__RECORDS SHOWN__:

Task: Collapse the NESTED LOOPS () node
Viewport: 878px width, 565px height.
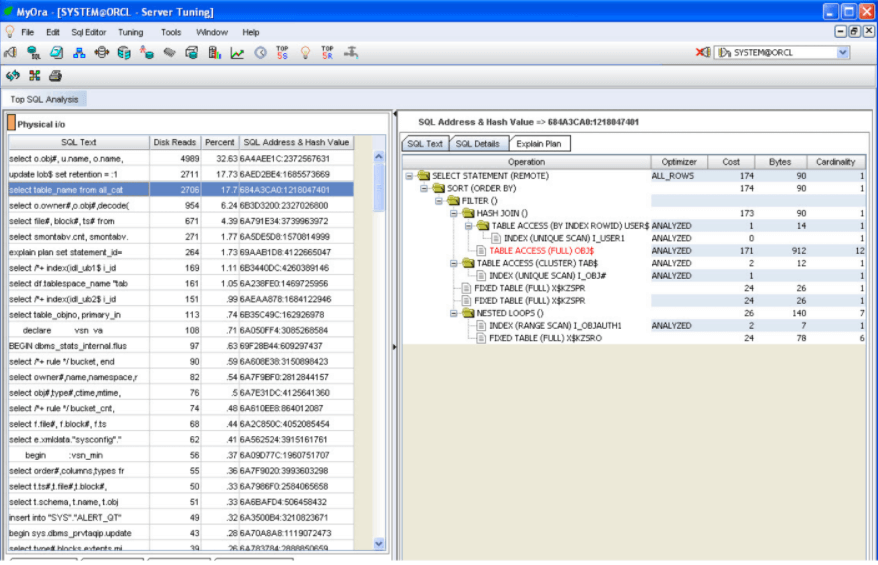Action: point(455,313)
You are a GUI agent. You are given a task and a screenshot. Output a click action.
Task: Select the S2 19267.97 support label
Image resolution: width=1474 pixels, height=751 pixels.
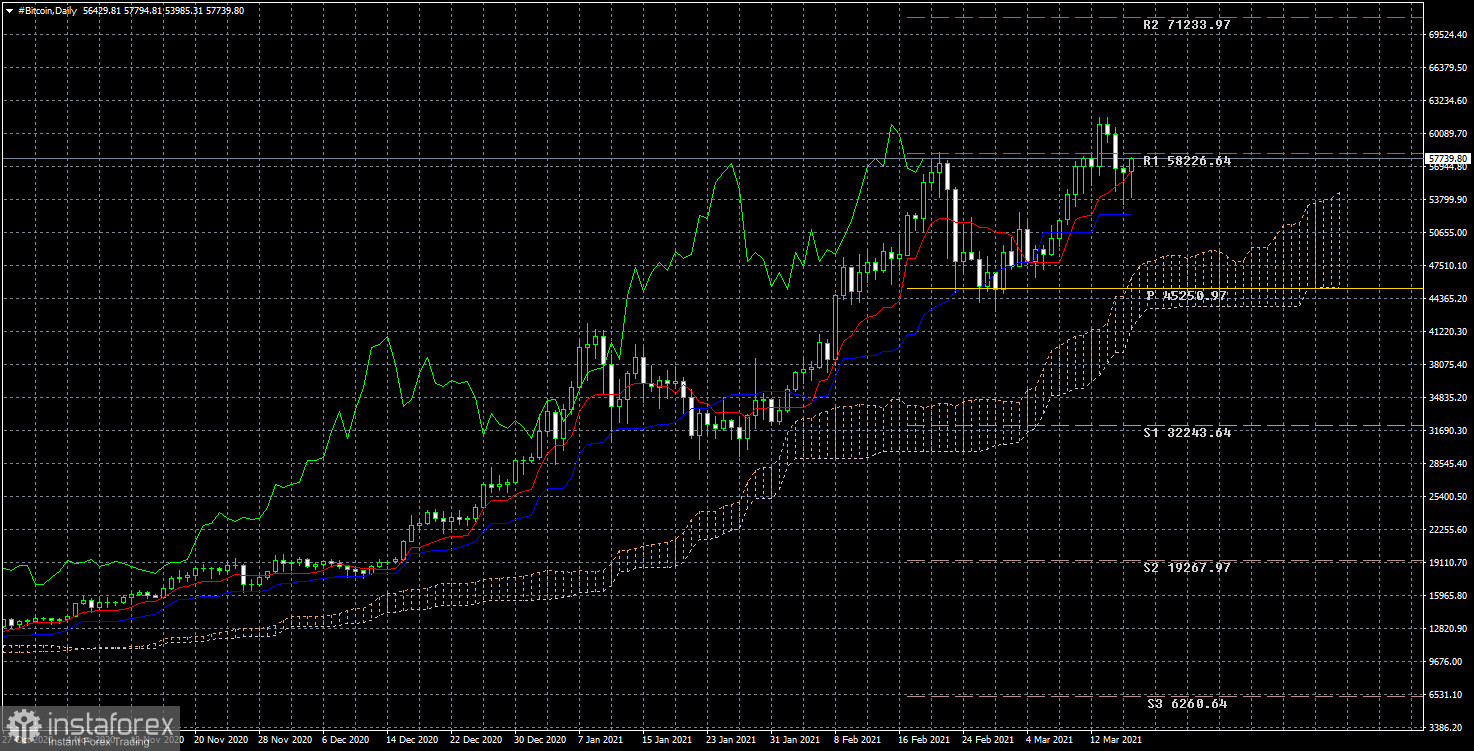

__OBJECTIVE__:
Copy every line of the items above verbatim, omitting the pictures.

__RESPONSE__:
Task: Collapse the NESTED LOOPS () node
Viewport: 878px width, 565px height.
Action: point(455,313)
You are a GUI agent. You are given a task and a screenshot. Output a click action.
Task: Select the S2 19267.97 support label
Image resolution: width=1474 pixels, height=751 pixels.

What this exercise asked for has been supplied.